> _Input material_

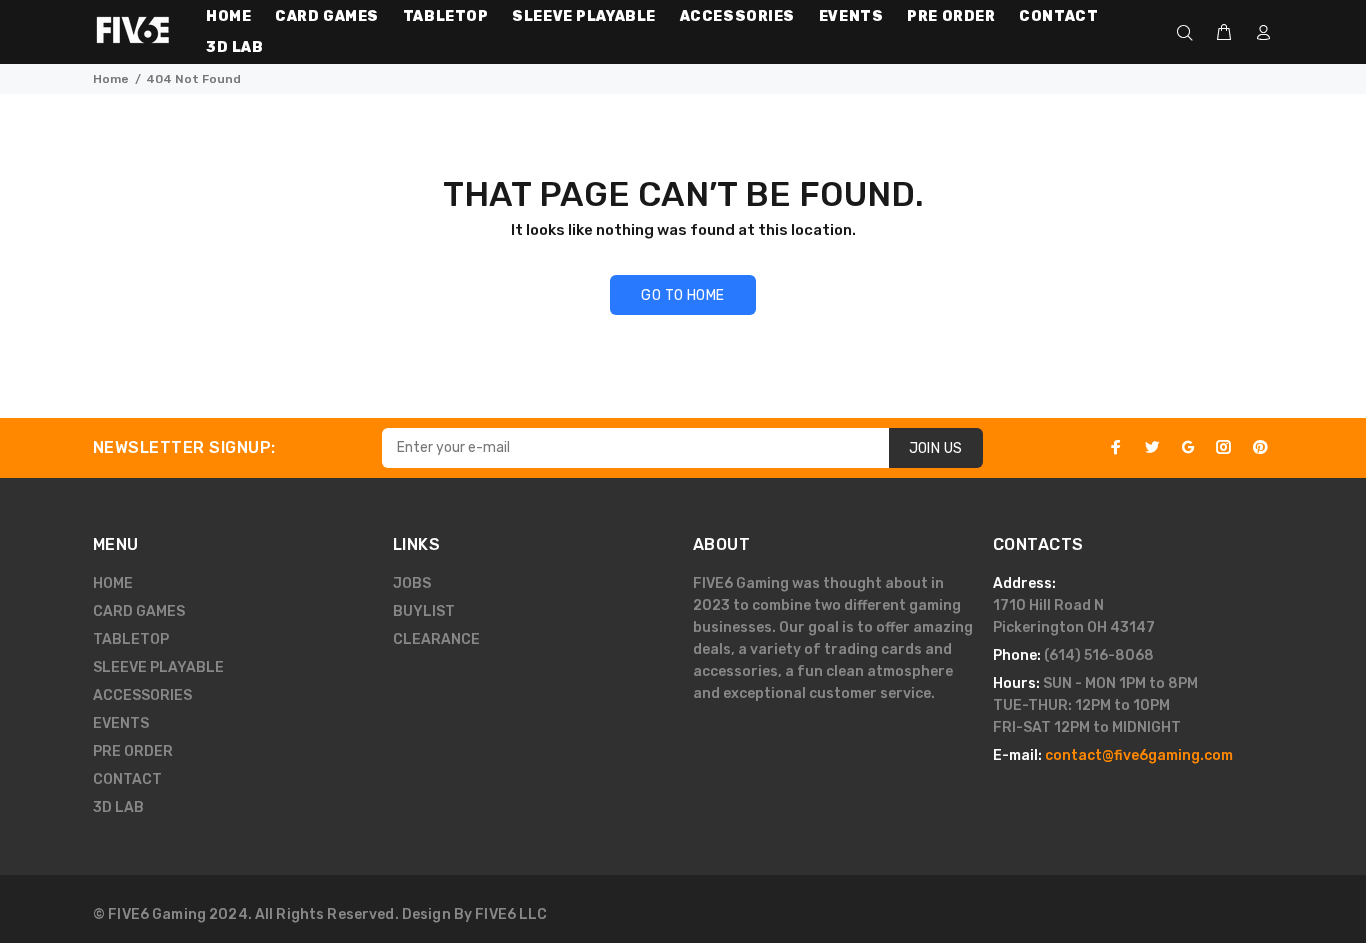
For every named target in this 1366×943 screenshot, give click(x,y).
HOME (113, 583)
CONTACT (127, 779)
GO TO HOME (682, 295)
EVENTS (121, 723)
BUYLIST (424, 611)
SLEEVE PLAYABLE (158, 667)
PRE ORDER (133, 751)
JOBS (412, 583)
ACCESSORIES (142, 695)
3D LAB (118, 807)
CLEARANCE (436, 639)
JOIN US (936, 448)
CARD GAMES (139, 611)
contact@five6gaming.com (1139, 755)
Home (111, 79)
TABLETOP (131, 639)
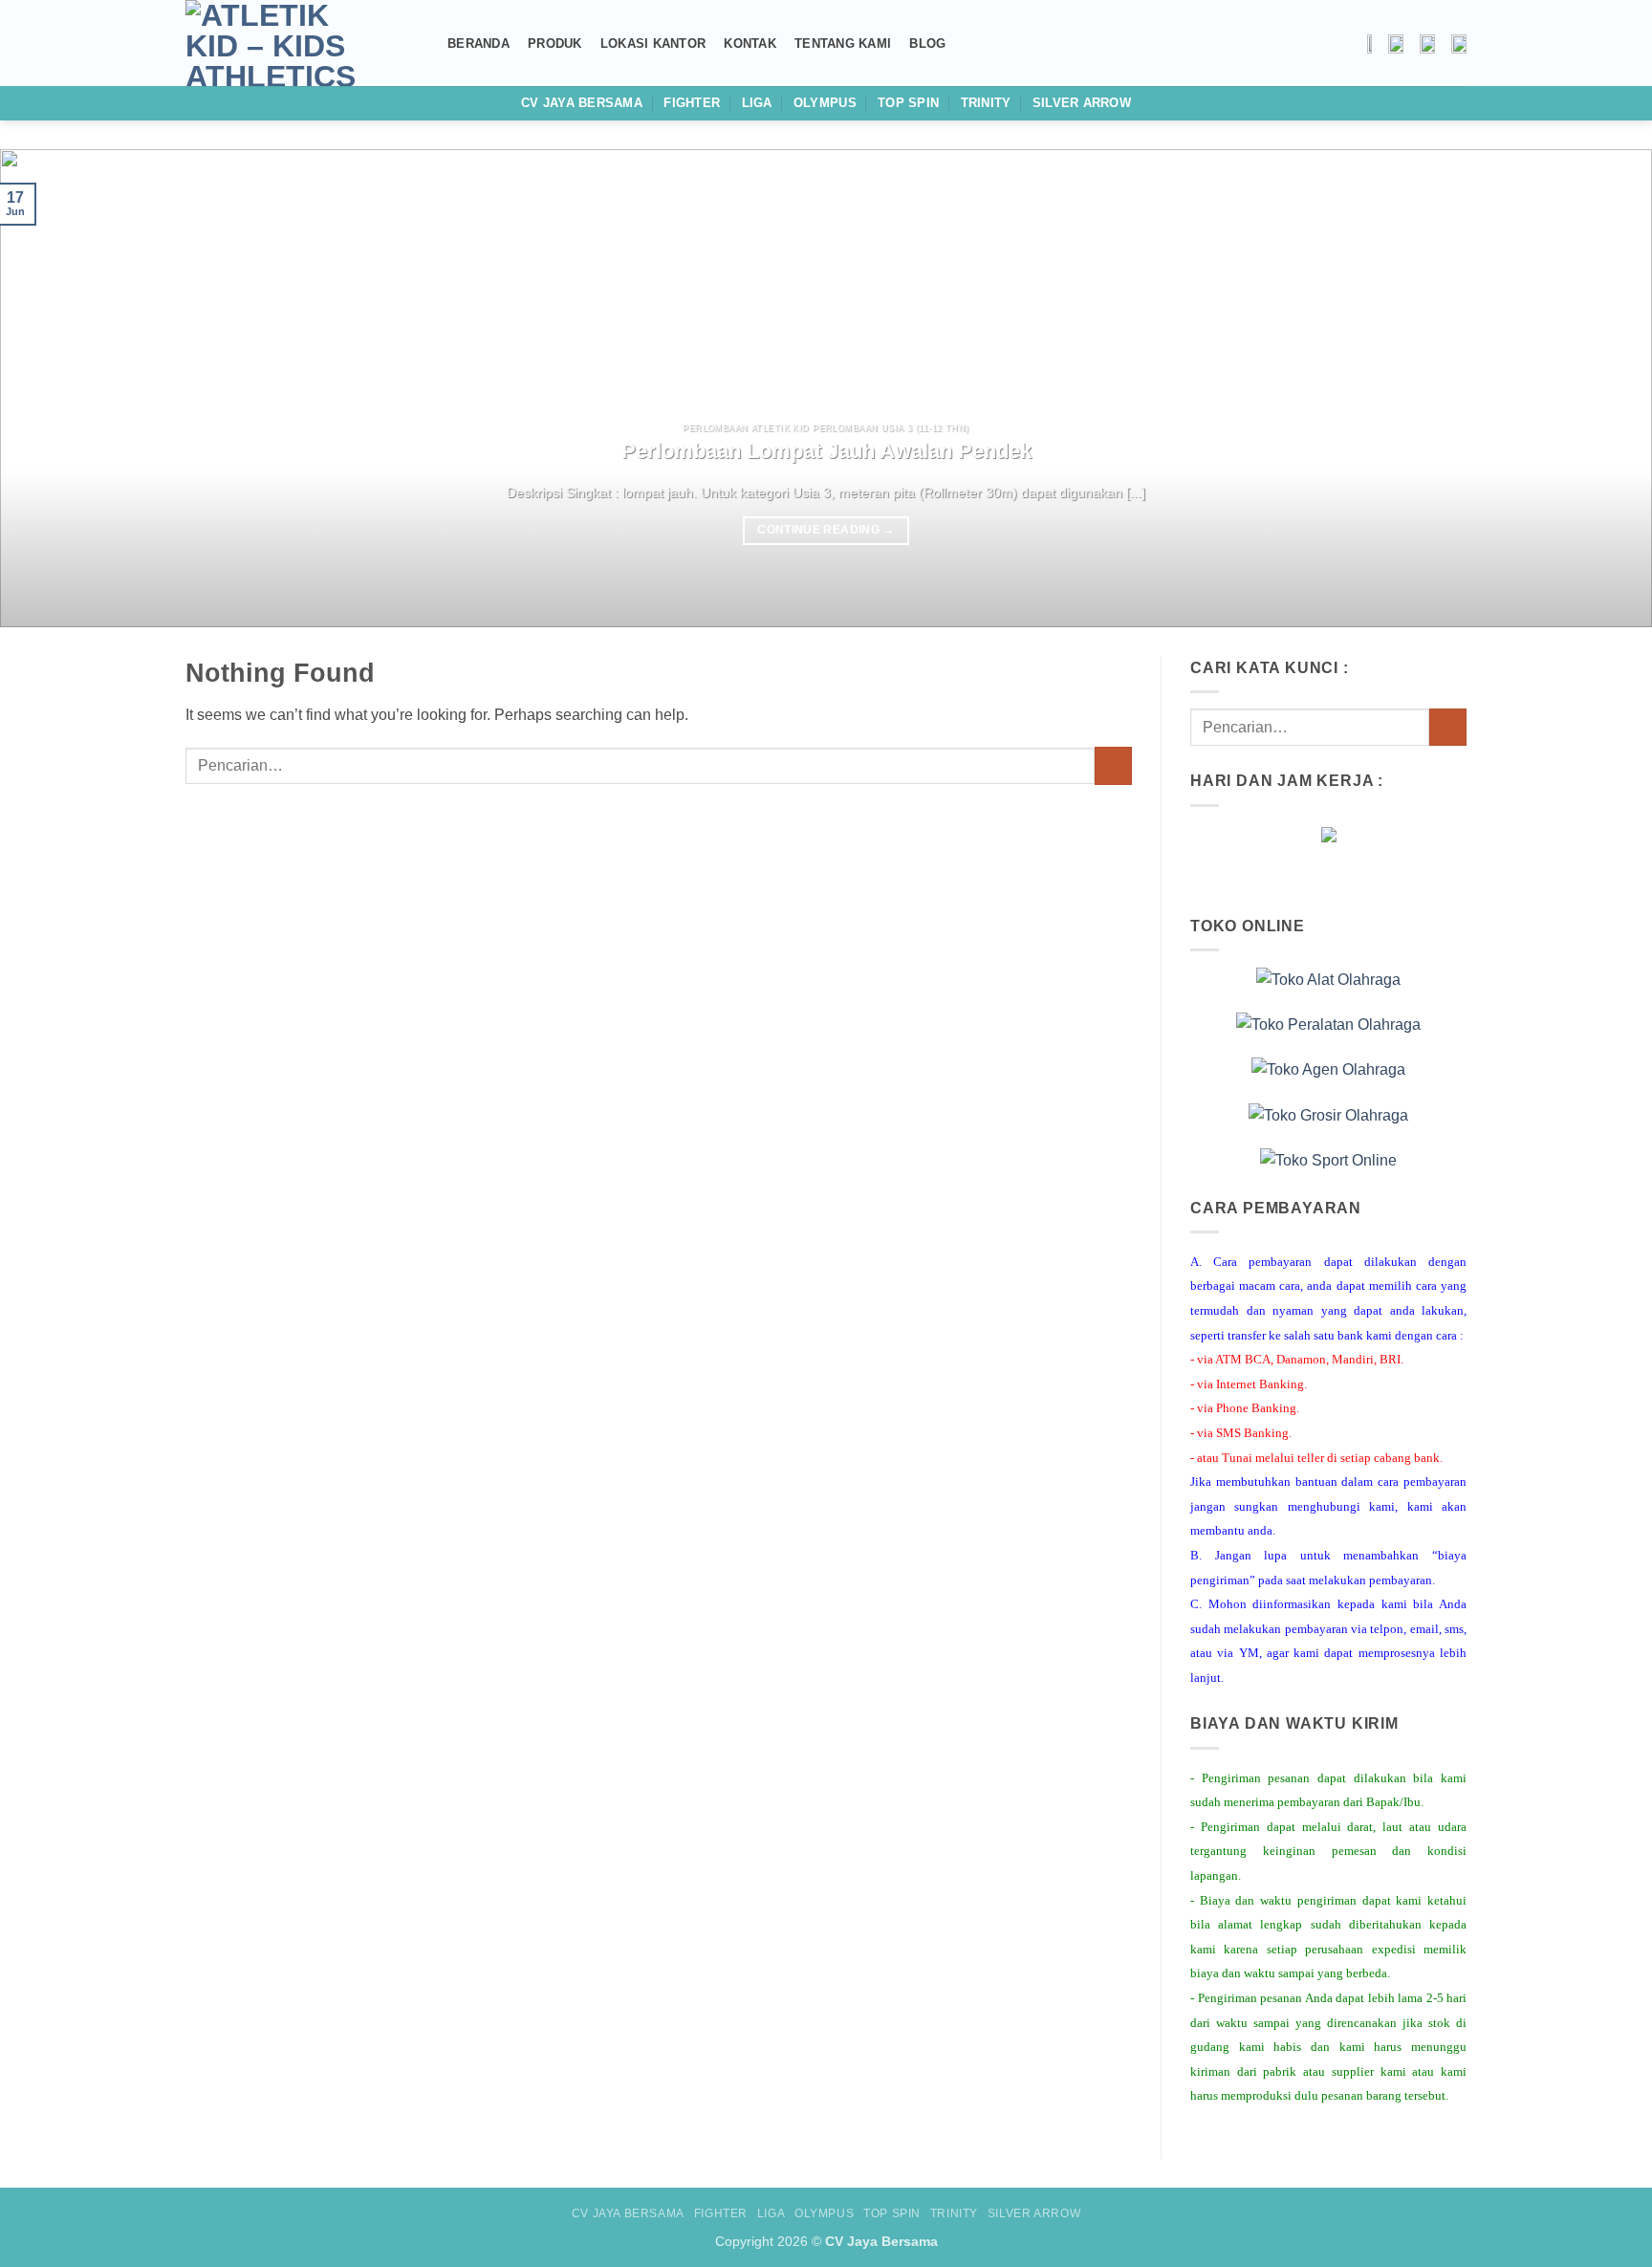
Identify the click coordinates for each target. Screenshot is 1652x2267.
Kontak (750, 43)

> _Work order_
Only the pictures stay behind; everything else in the data above is to be retyped exactly.

> _Answer to this task_
For every named target in this 1366×943 screenshot, give click(x,y).
HOME (113, 583)
CONTACT (127, 779)
GO TO HOME (682, 295)
EVENTS (121, 723)
BUYLIST (424, 611)
SLEEVE PLAYABLE (158, 667)
PRE ORDER (133, 751)
JOBS (412, 583)
ACCESSORIES (142, 695)
3D LAB (118, 807)
CLEARANCE (436, 639)
JOIN US (936, 448)
CARD GAMES (139, 611)
contact@five6gaming.com (1139, 755)
Home (111, 79)
TABLETOP (131, 639)
Identify the click coordinates for each target. Screenshot is 1652x2267.
Kontak (750, 43)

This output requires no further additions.